[Task inputs]
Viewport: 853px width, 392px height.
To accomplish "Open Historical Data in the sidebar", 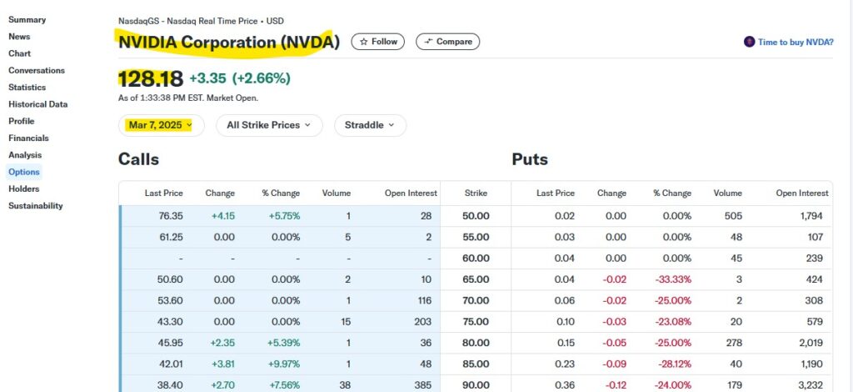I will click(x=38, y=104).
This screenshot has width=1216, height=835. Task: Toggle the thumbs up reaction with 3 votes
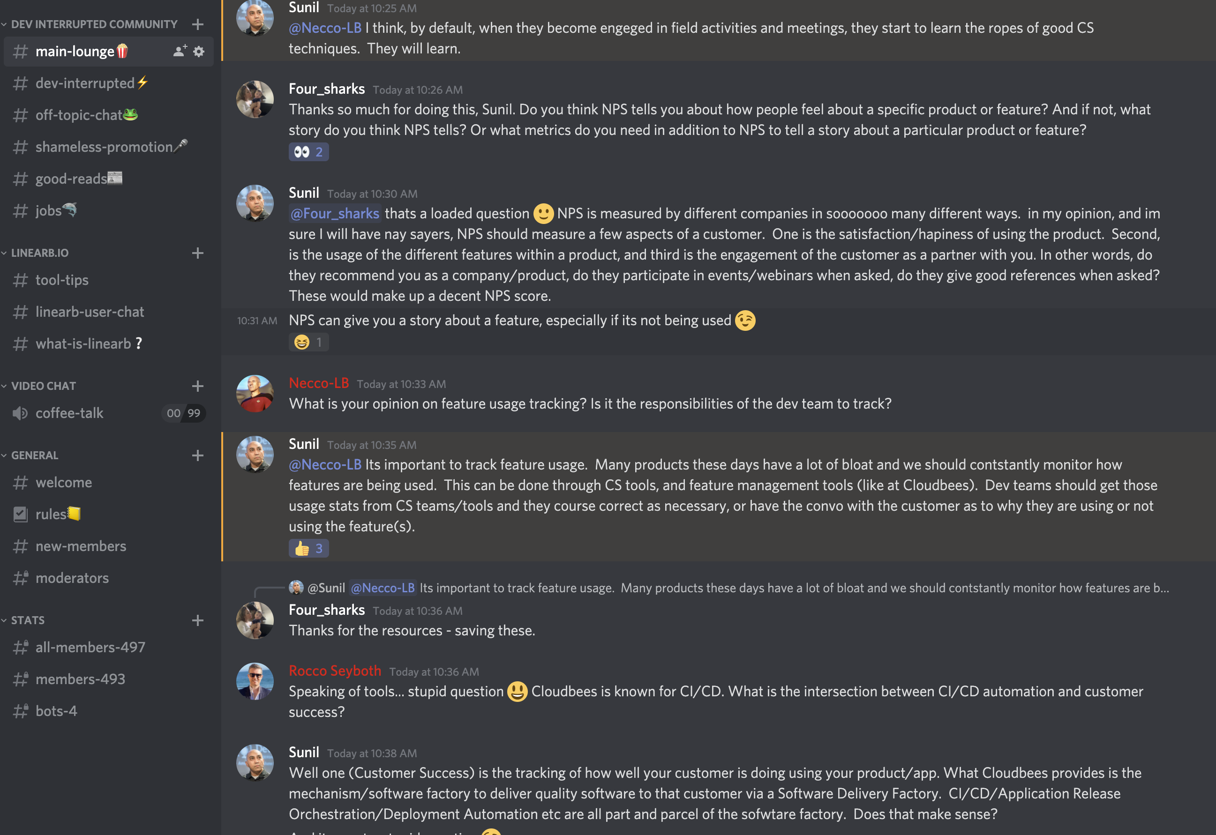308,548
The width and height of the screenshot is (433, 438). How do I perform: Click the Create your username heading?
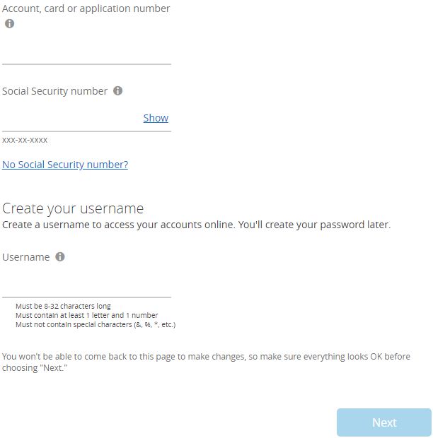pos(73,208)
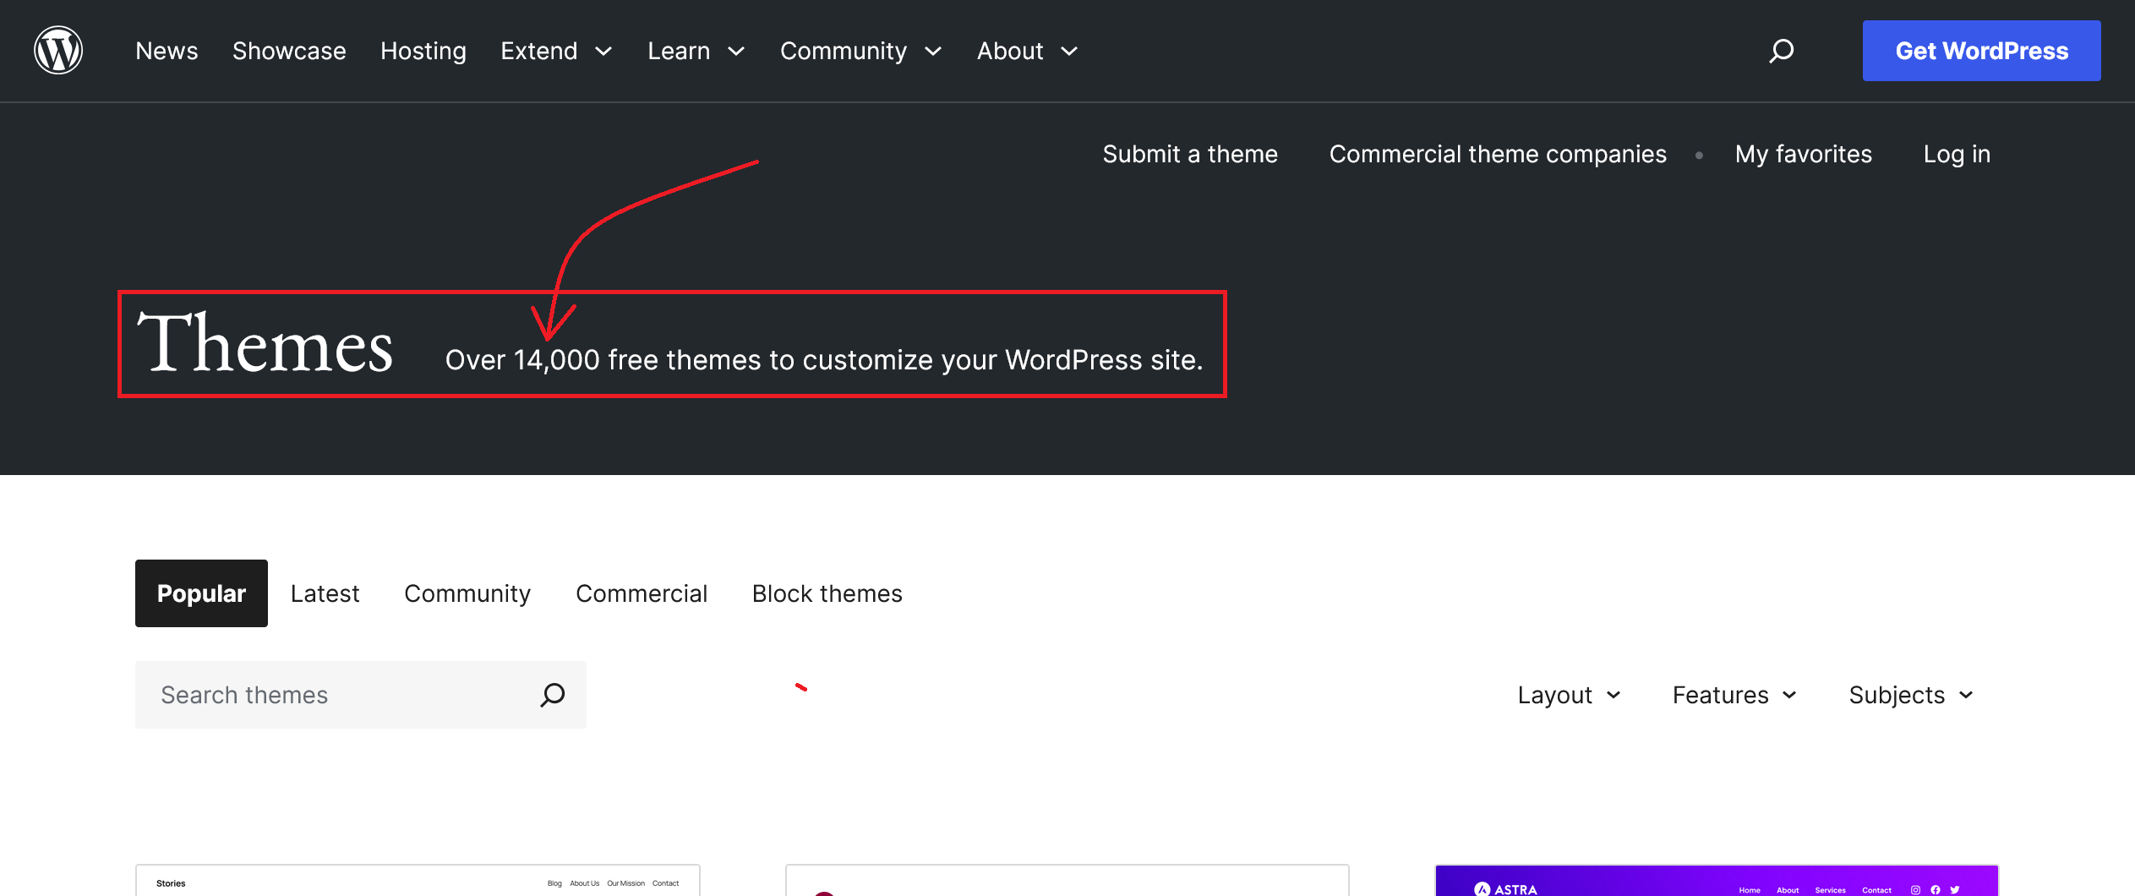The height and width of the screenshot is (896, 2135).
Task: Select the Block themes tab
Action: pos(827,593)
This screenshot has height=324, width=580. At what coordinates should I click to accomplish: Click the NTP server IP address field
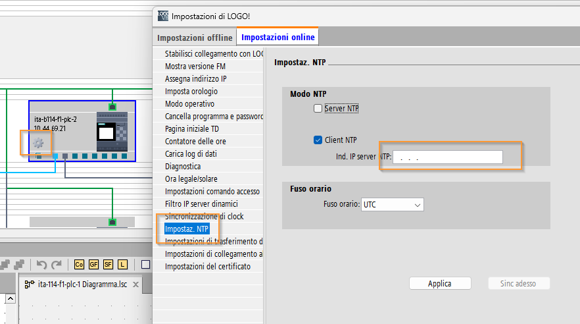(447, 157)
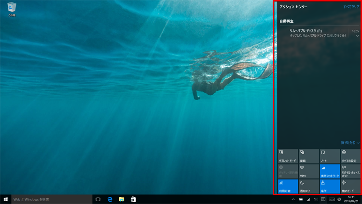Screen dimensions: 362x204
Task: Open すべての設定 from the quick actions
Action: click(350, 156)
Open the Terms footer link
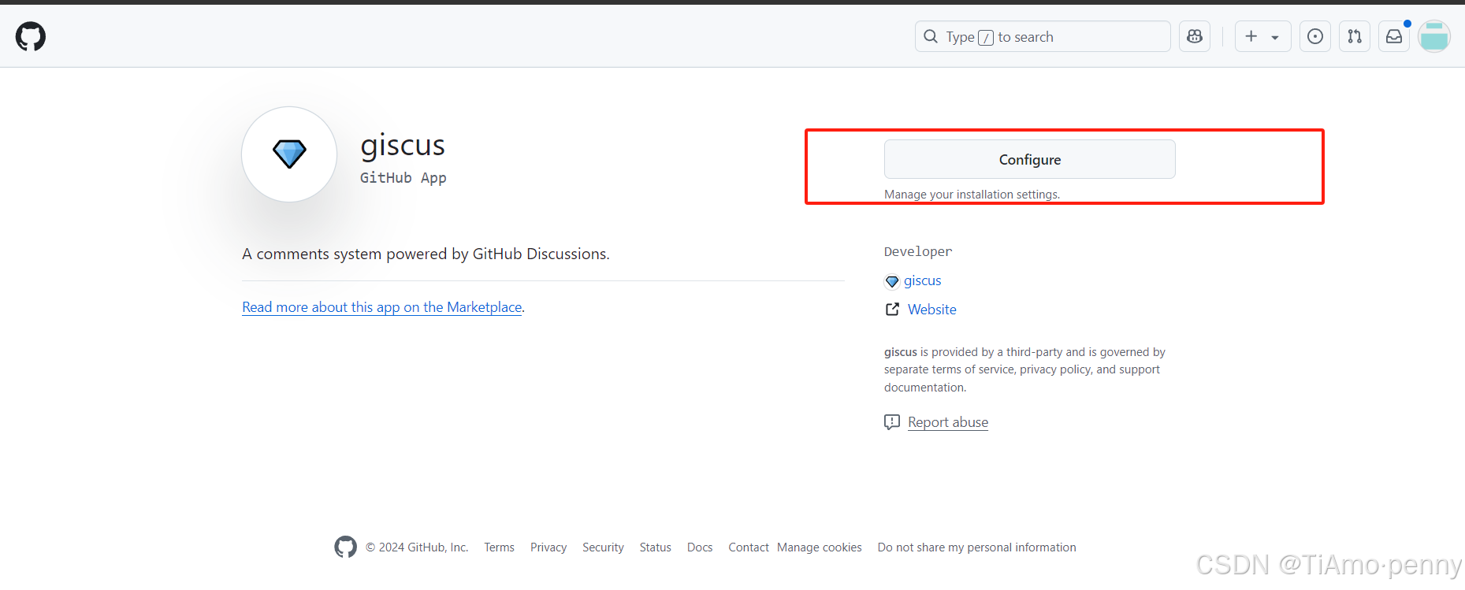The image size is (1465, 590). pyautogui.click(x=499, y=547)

[Work task]
Give back word for word the lines from the one containing "This screenshot has height=324, width=580." through the final line of the data above. Pictures are to be left out.

[Exercise answer]
This screenshot has height=324, width=580. At what coordinates should I click to accomplish: Click the NTP server IP address field
(447, 157)
Screen dimensions: 362x204
Task: Open すべての設定 from the quick actions
Action: click(350, 156)
Open the Terms footer link
The image size is (1465, 590). pyautogui.click(x=499, y=547)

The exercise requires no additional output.